寝不足と激しい運動と消耗による全身の倦怠感、加えて腰の痛みに、飯山は溜息をついた。
つらい。
出社したくない。
これが今までの古巣の新宿支社だったら、急な発熱とでも腹痛とでも理由をつけて休んでいる。
異動二日目、実質出勤一日目の新しい職場に、いきなり欠勤するわけにはいかない。
事情を知った杉はひたすら「ごめんなさい」を繰り返し、朝食の支度も飯山の出社の支度もかいがいしくやってくれたが、一日休める杉に恨みがましい視線を向けずにいられるほど飯山もできた人間ではなかった。

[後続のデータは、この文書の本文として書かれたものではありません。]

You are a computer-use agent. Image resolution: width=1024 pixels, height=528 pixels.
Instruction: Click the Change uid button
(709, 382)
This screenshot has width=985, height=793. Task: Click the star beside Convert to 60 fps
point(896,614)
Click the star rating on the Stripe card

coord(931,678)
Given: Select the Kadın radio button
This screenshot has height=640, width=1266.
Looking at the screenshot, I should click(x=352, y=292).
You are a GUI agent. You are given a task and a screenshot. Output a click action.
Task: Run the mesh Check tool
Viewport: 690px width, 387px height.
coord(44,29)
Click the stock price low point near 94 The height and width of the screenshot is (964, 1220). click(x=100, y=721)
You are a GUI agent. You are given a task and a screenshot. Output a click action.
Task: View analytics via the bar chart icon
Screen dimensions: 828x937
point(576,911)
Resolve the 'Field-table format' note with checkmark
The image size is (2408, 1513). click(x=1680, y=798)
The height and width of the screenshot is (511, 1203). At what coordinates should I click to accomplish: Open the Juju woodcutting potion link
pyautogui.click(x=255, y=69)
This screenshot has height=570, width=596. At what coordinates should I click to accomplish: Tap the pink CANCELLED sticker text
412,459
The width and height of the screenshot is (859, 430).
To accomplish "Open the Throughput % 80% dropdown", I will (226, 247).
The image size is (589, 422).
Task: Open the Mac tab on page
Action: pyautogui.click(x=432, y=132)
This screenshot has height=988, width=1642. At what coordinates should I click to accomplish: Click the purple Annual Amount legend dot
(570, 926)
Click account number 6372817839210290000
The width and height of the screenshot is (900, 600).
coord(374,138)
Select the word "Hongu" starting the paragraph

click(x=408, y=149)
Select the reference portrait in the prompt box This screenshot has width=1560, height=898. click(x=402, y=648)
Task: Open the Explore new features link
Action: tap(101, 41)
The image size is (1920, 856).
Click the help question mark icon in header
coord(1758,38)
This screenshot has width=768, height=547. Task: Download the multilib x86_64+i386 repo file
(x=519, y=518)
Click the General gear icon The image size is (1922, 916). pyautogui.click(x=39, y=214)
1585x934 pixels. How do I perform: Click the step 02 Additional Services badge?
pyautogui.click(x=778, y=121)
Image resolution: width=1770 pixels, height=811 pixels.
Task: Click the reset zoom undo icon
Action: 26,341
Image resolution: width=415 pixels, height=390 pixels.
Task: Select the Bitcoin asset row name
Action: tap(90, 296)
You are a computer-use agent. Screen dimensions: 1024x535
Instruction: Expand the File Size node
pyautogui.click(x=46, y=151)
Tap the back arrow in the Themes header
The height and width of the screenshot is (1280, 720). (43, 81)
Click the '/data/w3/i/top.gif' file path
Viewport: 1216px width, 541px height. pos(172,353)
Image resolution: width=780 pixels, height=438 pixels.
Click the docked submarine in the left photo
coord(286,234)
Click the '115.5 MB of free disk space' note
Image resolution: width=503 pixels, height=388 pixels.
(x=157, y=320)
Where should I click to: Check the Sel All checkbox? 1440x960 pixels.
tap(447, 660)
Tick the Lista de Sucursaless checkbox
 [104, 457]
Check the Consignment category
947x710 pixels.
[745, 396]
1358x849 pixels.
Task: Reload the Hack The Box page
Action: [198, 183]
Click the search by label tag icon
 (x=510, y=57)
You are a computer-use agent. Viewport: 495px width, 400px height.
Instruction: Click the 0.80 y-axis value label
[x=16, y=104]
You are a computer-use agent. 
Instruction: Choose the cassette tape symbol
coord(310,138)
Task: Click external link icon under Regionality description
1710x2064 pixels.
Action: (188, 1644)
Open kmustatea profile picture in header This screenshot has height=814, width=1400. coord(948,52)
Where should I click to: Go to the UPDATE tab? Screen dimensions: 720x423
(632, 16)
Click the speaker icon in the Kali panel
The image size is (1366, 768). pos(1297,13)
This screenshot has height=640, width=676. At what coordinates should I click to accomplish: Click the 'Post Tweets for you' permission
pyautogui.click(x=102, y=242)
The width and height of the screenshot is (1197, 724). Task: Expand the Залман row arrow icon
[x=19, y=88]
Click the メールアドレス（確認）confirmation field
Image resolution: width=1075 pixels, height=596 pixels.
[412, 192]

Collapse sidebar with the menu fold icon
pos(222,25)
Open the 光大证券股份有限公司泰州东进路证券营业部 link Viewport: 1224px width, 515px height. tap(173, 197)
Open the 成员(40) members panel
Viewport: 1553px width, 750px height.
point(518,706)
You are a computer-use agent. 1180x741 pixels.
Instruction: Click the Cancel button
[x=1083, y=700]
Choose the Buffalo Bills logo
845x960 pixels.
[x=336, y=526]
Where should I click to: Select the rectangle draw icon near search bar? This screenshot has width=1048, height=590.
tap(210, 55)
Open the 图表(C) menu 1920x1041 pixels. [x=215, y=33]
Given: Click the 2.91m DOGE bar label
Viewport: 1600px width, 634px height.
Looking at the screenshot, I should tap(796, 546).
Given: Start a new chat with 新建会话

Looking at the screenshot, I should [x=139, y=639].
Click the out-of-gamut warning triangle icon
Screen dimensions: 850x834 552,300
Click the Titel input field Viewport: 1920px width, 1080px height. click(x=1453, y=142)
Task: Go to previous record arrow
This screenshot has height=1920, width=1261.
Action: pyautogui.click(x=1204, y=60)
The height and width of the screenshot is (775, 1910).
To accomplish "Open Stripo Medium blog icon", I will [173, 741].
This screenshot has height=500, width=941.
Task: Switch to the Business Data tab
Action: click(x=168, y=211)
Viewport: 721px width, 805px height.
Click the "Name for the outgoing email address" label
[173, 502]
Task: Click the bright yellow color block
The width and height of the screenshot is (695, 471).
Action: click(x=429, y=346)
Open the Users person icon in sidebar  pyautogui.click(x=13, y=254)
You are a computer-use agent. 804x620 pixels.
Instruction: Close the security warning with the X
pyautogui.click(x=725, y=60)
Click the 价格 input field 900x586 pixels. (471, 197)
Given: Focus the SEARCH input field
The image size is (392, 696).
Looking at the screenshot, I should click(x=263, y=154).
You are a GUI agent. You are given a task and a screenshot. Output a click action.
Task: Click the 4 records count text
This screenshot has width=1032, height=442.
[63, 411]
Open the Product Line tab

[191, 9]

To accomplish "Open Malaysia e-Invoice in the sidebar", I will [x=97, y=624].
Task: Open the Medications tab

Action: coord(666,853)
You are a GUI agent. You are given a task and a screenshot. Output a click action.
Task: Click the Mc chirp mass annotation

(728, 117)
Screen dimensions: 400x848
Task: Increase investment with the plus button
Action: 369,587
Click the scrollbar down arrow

冷水で少しむくんだような顔を何度も洗い、とっておきの千円のドリンク剤を飲んで、飯山はなんとか出社した。
「よう。ゆうべはお疲れ!」
一緒に三次会まで過ごした安西の笑顔が眩しい。
「おはよ……ゆうべはありがとな。みんなと会えてよかったよ」
安西が幹事を務めてくれた昨夜の歓迎会の礼を言う。ほんの昨夜の出来事なのに、その歓迎会がひどく遠い昔の出来事のような気がした。
「……なんだ、おまえ。えらく疲れた顔してないか」
「あー……少し緊張してるかな。新しい職場だし」
笑顔を作って見せる。安西はすぐに『そうか』と納得してくれたようだった。
「今日はいろいろ挨拶回りするけどな。まず香港と上海に電話で挨拶いれようかと思うんだ」
あ、と思ったが、飯山になにを言えるわけもなかった。
まず安西が電話をかけ、それから飯山に替わるという手順を何度か繰り返した。
その、何度目か。
「え、あ、そうですか。今日だけ? え? 今週いっぱい? なにかあったんですか? ああ、年休がたまって……ああ、そうですか。いえ、また掛け直します。はい、どうもー」
電話を切った安西は残念そうな顔で飯山を振り返った。
「設計の杉だけど。昨日の昼から今週いっぱい、年休とって休みだって。せっかく仲のいいおまえが担当になったのにな。知ったら喜ぶだろうに」
「――あ、ああ、そうか……うん、残念だな。来週には戻るんだろ?」
「今まで休みなんかとったことないヤツなんだよ。でも年休の消化率が悪すぎるって人事から連絡があったらしい」
それは杉からも今朝聞いたことだった。
飯山の様子がおかしいと悩んでいた杉は、人事から年休消化促進の連絡があったのを幸い、半日使って仕事の段取りをつけ、日本に帰ってきたのだという。
安西には初めて聞いたような顔で無難な相槌を打った。
「月曜には出てくるらしいけど……五連休か。どっか旅行でも行ってんのかな。おまえ、聞いてる?」
「さ、さあ」
その男は左頬に保冷剤を貼って腫れを冷やしながら、たぶん、今頃ウチで掃除機でもかけてます。
まさかそんなふうに言うわけにもいかない。
「まあ挨拶は月曜だな。おまえが担当だって知ったら驚くぞお」
ばん、と安西に背中を叩かれ、いやもう話しちゃったしと心で返して、飯山は作り笑いを浮かべたのだった。